CROP ROTATION AND TILLAGE EFFECTS ON ORGANIC CARBON SEQUESTRATION IN THE SEMIARID SOUTHERN GREAT PLAINS

Authors: Potter, Kenneth; Jones, Ordie; Torbert, Henry - Allen; Unger, Paul

Submitted to: Soil Science
Publication Type: Peer Reviewed Journal
Publication Acceptance Date: 10/7/1996
Publication Date: N/A
Citation: N/A

Interpretive Summary: Soil organic carbon is an important soil property which is often used as an indicator of soil quality. Historically, tillage has resulted in a decrease in soil organic carbon which has resulted in lower soil quality. Recently, reduced tillage farming systems has resulted in an increase in soil organic carbon near the surface. This has been found most often in the Northern parts of the United States where it is colder and where reduced tillage farming systems have been more rapidly adopted. The effect of reduced tillage farming systems in Texas can only now be evaluated because research has been conducted long enough to make the effects of reduced tillage on soil organic carbon measurable. In this study, we determined soil organic carbon contents of soil with 3 crop rotations and 2 tillage systems at Bushland, Texas, which is in the drier Panhandle region of Texas. Soil organic carbon was increased with continuous cropping of either wheat or grain sorghum with no- till farming practices. Tillage resulted in lower amounts of soil organic carbon. Crop rotations which included fallow, the practice of not cropping the soil to store water, did not increase soil organic carbon amounts regardless of the farming practice used. This study helped define conditions which allow increases in organic carbon in soils in the Southern Great Plains.
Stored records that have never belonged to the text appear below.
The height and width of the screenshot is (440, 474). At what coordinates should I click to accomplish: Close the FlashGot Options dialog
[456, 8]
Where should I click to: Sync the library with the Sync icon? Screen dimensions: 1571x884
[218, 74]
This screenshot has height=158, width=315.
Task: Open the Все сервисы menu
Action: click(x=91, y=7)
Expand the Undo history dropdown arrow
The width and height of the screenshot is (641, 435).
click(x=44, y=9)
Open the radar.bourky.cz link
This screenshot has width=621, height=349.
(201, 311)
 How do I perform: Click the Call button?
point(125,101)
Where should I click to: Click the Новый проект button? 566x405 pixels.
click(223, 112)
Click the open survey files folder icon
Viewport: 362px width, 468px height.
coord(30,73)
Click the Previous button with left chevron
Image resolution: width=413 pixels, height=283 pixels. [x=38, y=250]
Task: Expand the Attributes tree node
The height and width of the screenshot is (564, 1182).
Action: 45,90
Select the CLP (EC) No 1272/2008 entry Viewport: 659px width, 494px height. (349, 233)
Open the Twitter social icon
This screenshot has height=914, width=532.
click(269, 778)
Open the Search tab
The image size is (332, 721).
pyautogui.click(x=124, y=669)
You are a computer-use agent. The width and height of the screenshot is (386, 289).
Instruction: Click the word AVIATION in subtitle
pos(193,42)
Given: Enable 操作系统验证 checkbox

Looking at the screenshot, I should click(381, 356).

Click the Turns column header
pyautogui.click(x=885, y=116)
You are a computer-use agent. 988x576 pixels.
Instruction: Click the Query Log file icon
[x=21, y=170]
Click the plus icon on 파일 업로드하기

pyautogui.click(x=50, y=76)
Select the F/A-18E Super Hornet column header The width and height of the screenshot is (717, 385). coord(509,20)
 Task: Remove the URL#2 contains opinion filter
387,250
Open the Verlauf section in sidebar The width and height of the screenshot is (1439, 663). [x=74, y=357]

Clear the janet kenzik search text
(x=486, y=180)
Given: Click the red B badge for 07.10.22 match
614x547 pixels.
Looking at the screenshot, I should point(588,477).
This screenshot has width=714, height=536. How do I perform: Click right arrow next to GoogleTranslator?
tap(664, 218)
Technical Abstract: Limited information is available regarding soil organic carbon (SOC) distribution and total amounts that occur in a dryland cropping situation in semiarid regions. We determined crop rotation, tillage, and fertilizer effects on SOC distribution and mass in the semiarid southern Great Plains. A cropping system study was conducted for 10-yr at Bushland, TX to compare no-till and stubblemulch management on four dryland cropping systems: continuous wheat (CW) (Triticum aestivum L.); continuous grain sorghum (CS) (Sorghum biocolor [L.] Moench.); wheat - sorghum-fallow (WSF); and wheat - fallow (WF). Fertilizer (45 kg N ha-1) was added at crop planting to main plots witch subplots in each tillage and croping treatment receiving no fertilizer. Ten yr after treatment initiation, soil cores were taken incrementally to a 65-cm depth and subdivided for bulk density and SOC determination. The no-till treatments resulted in significant differences in SOC distribution in the soil profile compared to stubblemulch tillage in all four crop rotations, although differences were largest in the continuous cropping systems. Organic carbon was concentrated in the surface seven cm of soil in the no-till system. Total SOC mass in the surface 20 cm was increased in the no-till system compared to the stubblemulch system in the CW and CS systems. No-till management with continuous crops sequestered carbon in comparison to stubblemulch management on the southern Great Plains. Fallow limits carbon accumulation.